> [ZITIERTE PASSAGE]:
* * *
Offenbar gab es beim HAF-X vereinzelt auftretende Probleme - allerdings nicht aus Gehäuse-Chargen, die in D erhältlich waren. Ihr müsst Euch da leider an die RMA-Abteilung wenden.


----------



## Own3r (30. November 2011)

Wird bei den Gehäusen wirklich nach Land differnziert?

Ich schildere der RMA Abteilung mal mein Problem und hoffen auf eine Lösung.


----------



## KH-Horus (30. November 2011)

Habe mich auch mal an den Support (von dem Link) gewendet. Mal sehen was da rauskommt.


----------



## Own3r (2. Dezember 2011)

Ich habe nun eine Antwort bekommen.



> Thank you for your inquiry.
> We can send you a new I/O panel with audio. Can you give us the serial number and purchase receipt for checking the warranty?
> 
> Best regards,
> ...



Was soll "I/O panel with audio" heißen? Ich habe ja schon mal ein neues I/O Panel (Frontanschlüsse) bekommen, wo man USB, ESATA, Mikrofon und Kopfhörer anschließen kann.


----------



## KH-Horus (2. Dezember 2011)

Also bei mir stand nichts mit audio. Der will deine Seriennummer (Rückseite vom Case).



> [FONT=&quot]Thank you for the information. We will send you a new I/O panel. [/FONT]


Mal hoffen, dass das was bringt.
Hab von anderen gelesen, die duch das Panel ihr Mainboard geschrottet haben. Wehe mir passiert das auch.


----------



## Own3r (2. Dezember 2011)

Ich habe jetzt mal die Seriennummer und den Kaufbeleg geschickt. Vielleicht hilf das neue Panel, da es nochmals überarbeitet wurde.


----------



## KH-Horus (2. Dezember 2011)

Wie lange wirds dauern? Kommt ja bestimmt ausm Ausland.


----------



## Own3r (2. Dezember 2011)
* * *
> [IHRE AUFGABE]: Schreiben Sie in der zitierten Passage alles von „Offenbar gab es“ bis hinunter zu „nach Land differnziert?“ neu und setzen Sie dabei „Serviceabteilung“ an die Stelle von „RMA-Abteilung“. Die Datensätze sind hierfür ohne Bedeutung.

> [EXTRAHIERTE EINTRÄGE]:
* * *
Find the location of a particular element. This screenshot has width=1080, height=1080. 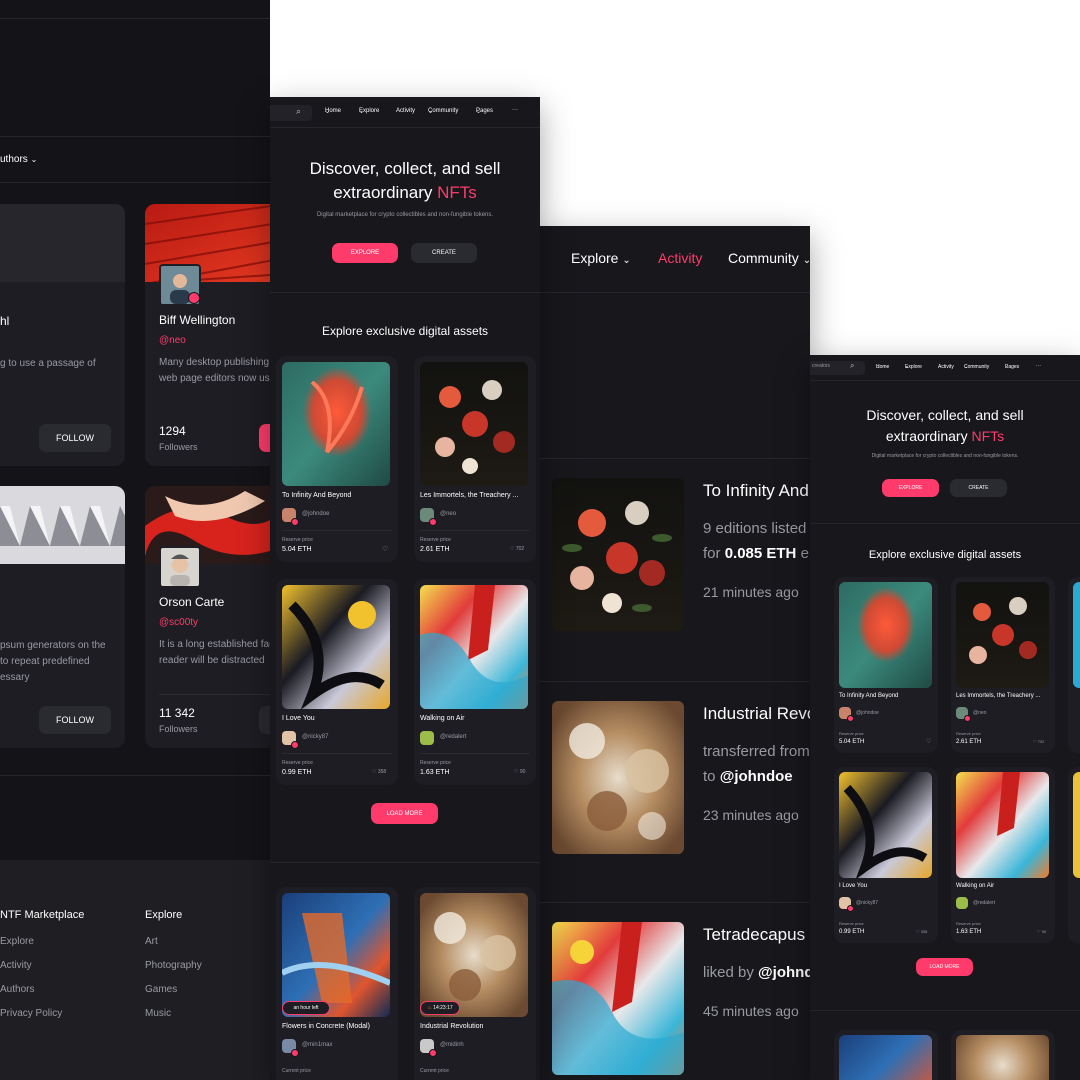

footer-link: Games is located at coordinates (161, 990).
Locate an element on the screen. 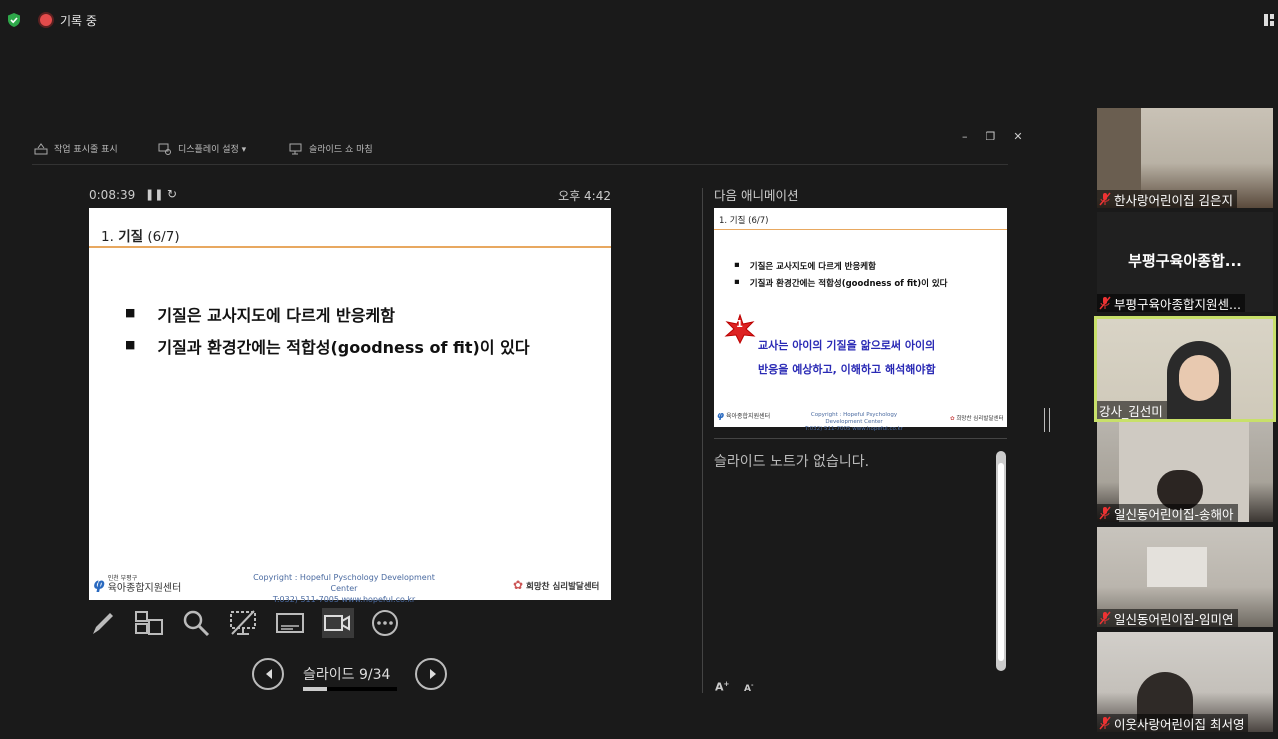 The image size is (1278, 739). participant-tile: 일신동어린이집-임미연 is located at coordinates (1185, 577).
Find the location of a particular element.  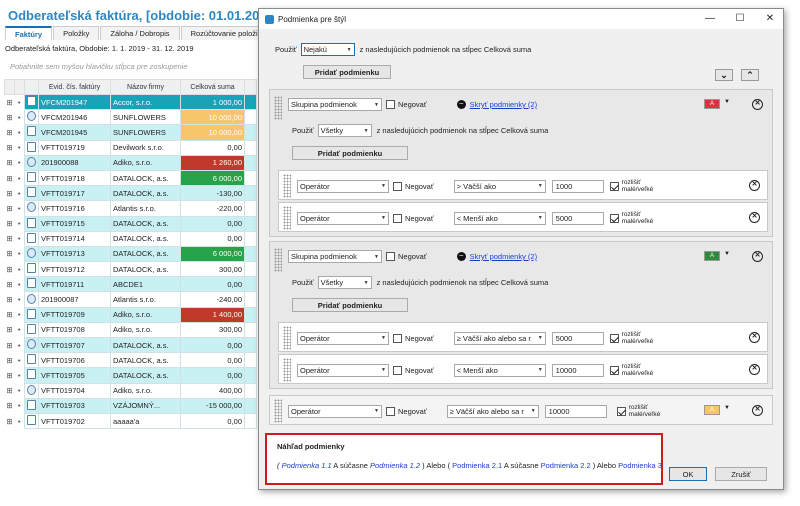

table-row: ⊞ • VFTT019705 DATALOCK, a.s. 0,00 is located at coordinates (130, 376).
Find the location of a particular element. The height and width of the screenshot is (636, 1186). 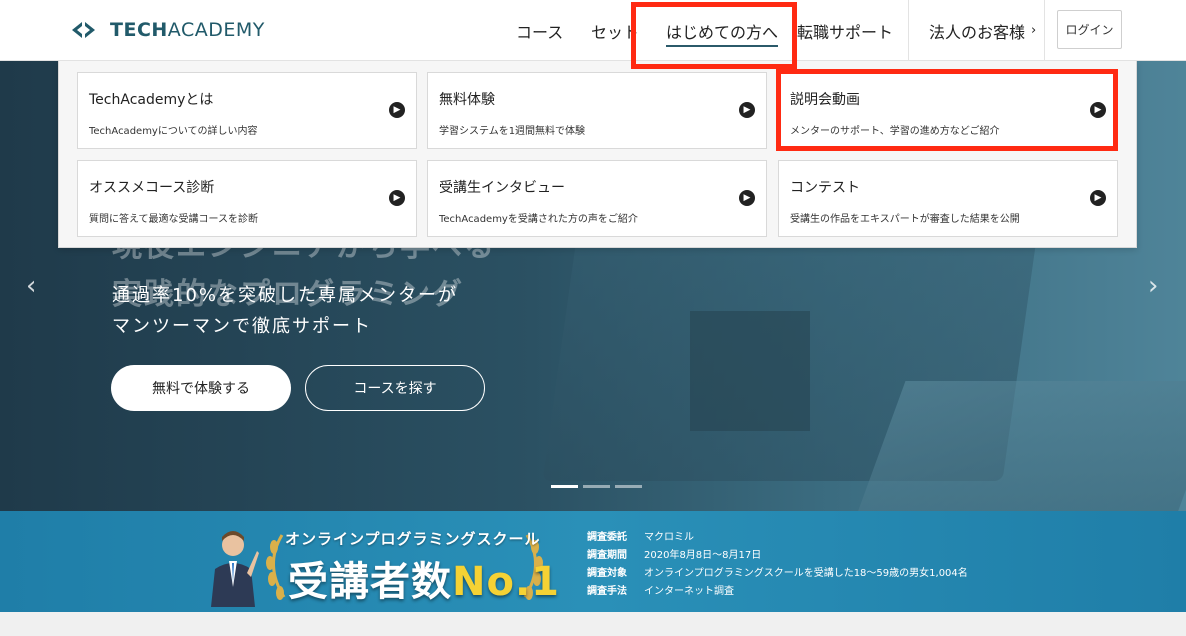

nav-beginners: はじめての方へ is located at coordinates (722, 30).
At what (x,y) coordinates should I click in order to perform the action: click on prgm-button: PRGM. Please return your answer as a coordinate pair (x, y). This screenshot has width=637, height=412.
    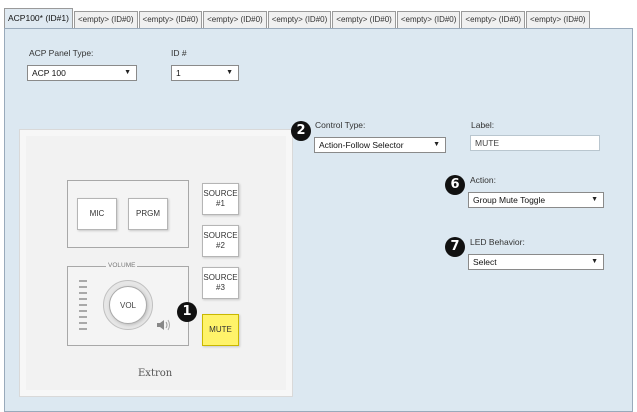
    Looking at the image, I should click on (148, 214).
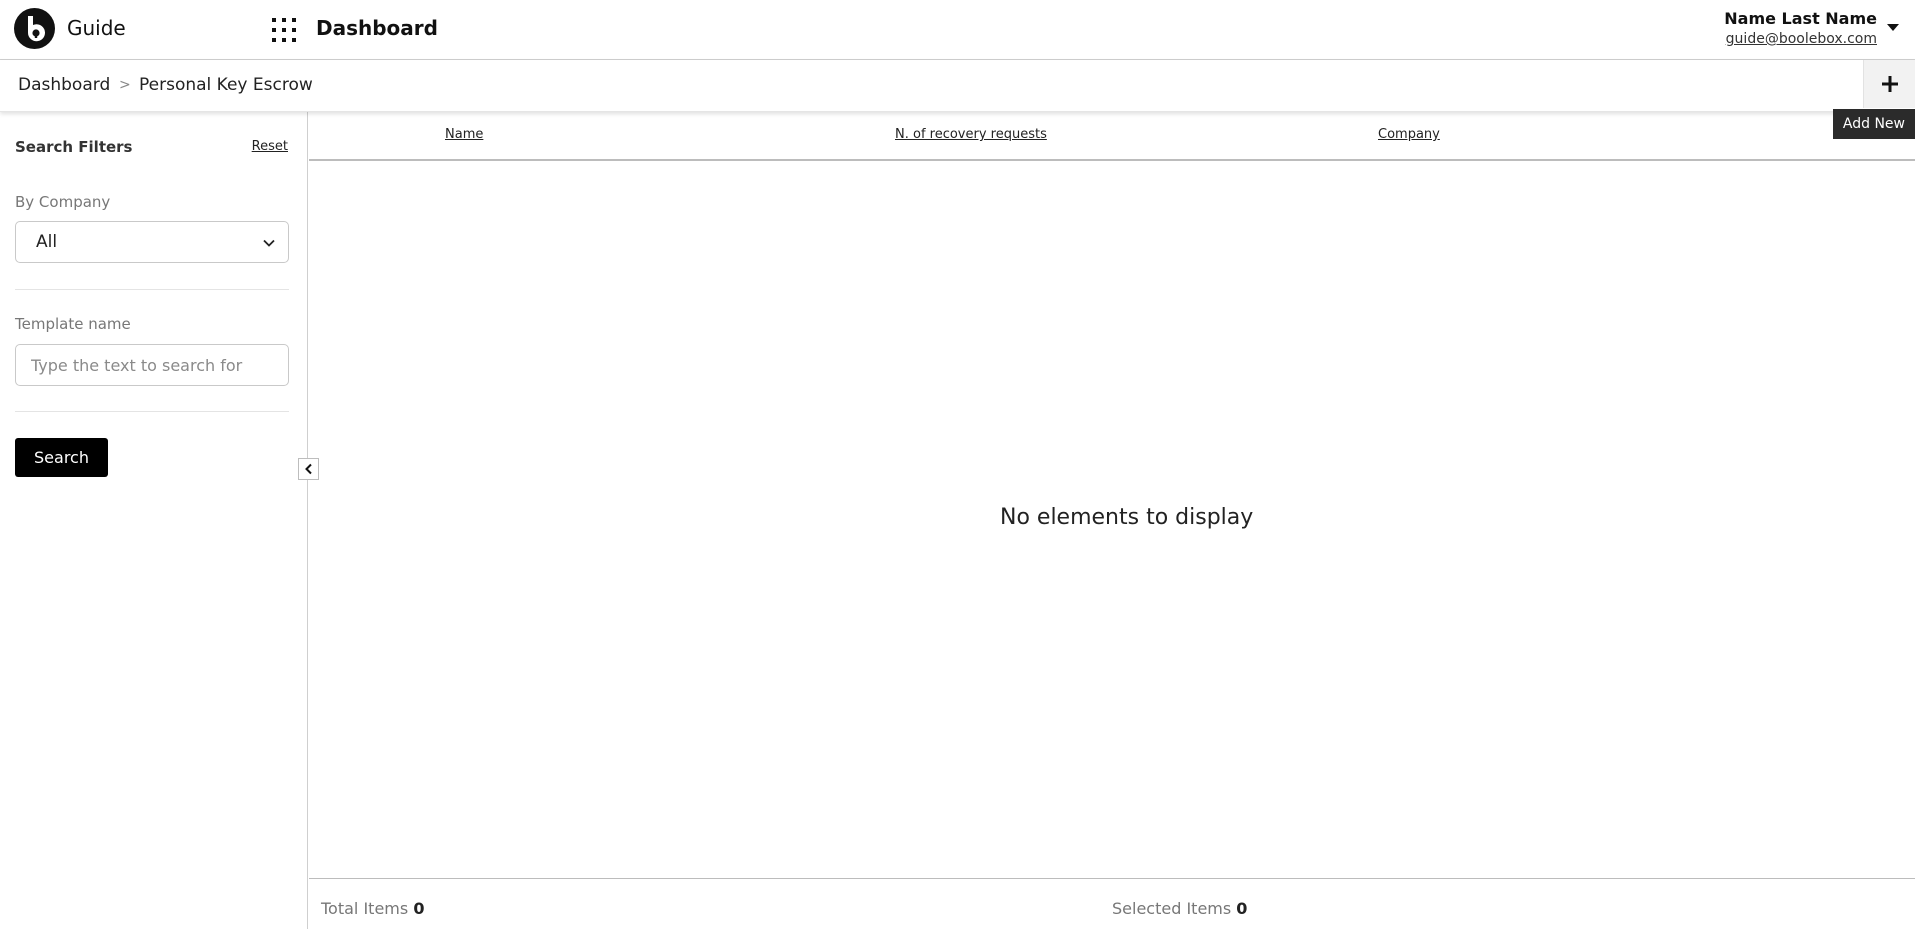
* * *
> [FERTIGE ÜBUNG]:
Offenbar gab es beim HAF-X vereinzelt auftretende Probleme - allerdings nicht aus Gehäuse-Chargen, die in D erhältlich waren. Ihr müsst Euch da leider an die Serviceabteilung wenden.


----------



## Own3r (30. November 2011)

Wird bei den Gehäusen wirklich nach Land differnziert?